Editor’s Letter | Pastel

Garcia Peak Aspens by Ted Larsen. painting, southwest art.
Garcia Peak Aspens by Ted Larsen

By Margaret L. Brown


Pastel is experiencing an exciting renaissance in the 21st century. Once considered a less serious medium than oils, pastel in recent years has reached an elevated stature, thanks in part to the many fine artists who have embraced it. Among these are cover artist Elizabeth Sandia, who is attracted to the immediacy and directness of working in pastel. “I like that pastels are fresh and vibrant and that the medium is closer to the drawing end of art,” she says.  “When I use a paintbrush, it gets between me and my art. But with pastel I feel directly connected.” Sandia is one of nine artists whose works are spotlighted in our focus on pastel, which is accompanied by an introduction to the medium excerpted from a new book by noted painter and teacher Albert Han-dell.
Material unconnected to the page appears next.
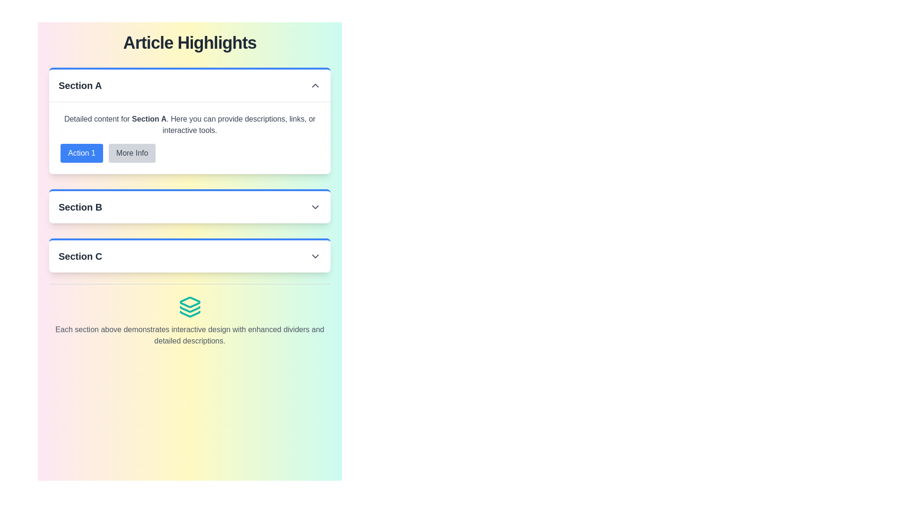 The image size is (908, 511). Describe the element at coordinates (189, 314) in the screenshot. I see `the third and bottom-most segment of the teal-colored stack-like icon representing layers, located in the lower-center of the page` at that location.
We also profile New Mexico pastel artist Ted Larsen, who shares with Sandia and Handell an enthusiasm for pastel’s versatility. “You can layer pastels on, make them wet like watercolor or apply them more thickly like oil paint,” he says. “Sometimes I’ll do a wash underneath or change the color of the paper from white to black. Once in a while, I’ll wipe the pastel away—for a particular effect, not just to do it. Pastels have so many different aspects.”

We also take a look at the long careers of two preeminent western American artists: Howard Terpning and Elmer Schooley. Terpning is being honored with a major retrospective at the Eiteljorg Museum in Indianapolis that runs from April 21 through May 20. Schooley, at 85, continues working in his Roswell, NM, studio, adding to a body of large-format works that have earned him decades’ worth of accolades.